Analysis of site-specific N-glycosylation of recombinant Desmodus rotundus salivary plasminogen activator rDSPA alpha 1 expressed in Chinese hamster ovary cells.

The recombinant plasminogen activator (rDSPA alpha 1) from the vampire bat Desmodus rotundus is a promising new thrombolytic agent that exhibits a superior pharmacological profile if compared to tissue-type plasminogen activator (t-PA) or streptokinase. In the present study the structures of the carbohydrate moieties at the two N-glycosylation sites (Asn-117, Asn-362) of rDSPA alpha 1 expressed in Chinese hamster ovary cells were determined. N-Linked glycans were enzymatically released from isolated tryptic glycopeptides by peptide-N4-(N-acetyl-beta-glucosaminyl)asparagine amidase F digestion and separated by two-dimensional HPLC. Oligosaccharide structures were characterized by analysis of carbohydrate composition and linkage, by mass spectrometry, and by sequence analysis in which the fluorescently labeled glycans were cleaved with an array of specific exoglycosidases.
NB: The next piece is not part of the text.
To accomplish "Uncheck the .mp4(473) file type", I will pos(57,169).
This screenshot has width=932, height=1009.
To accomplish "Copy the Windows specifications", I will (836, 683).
More than 30 different oligosaccharides were identified. The results revealed that Asn-117 carried a mixture of one high-mannose structure (17% of site-specific glycosylation), three hybrid glycans (26%) and predominantly biantennary complex N-glycans (54%). Glycosylation site Asn-362 was found to comprise complex glycans with biantennary (50%), 2,4- and 2,6-branched triantennary (21%, 11%), and tetraantennary structures (10%), which were fucosylated at the innermost residue of N-acetylglucosamine. Mainly neutral and monosialylated glycans, and smaller quantities of disialylated glycans, were detected at both glycosylation sites. Sialic acid was alpha 2-3 linked to galactose exclusively. As shown in this study the N-glycans attached to Asn-117 of rDSPA alpha 1 are more processed during biosynthesis than the high-mannose structures linked to Asn-117 of t-PA, to which the polypeptide backbone of rDSPA alpha 1 is structurally closely related.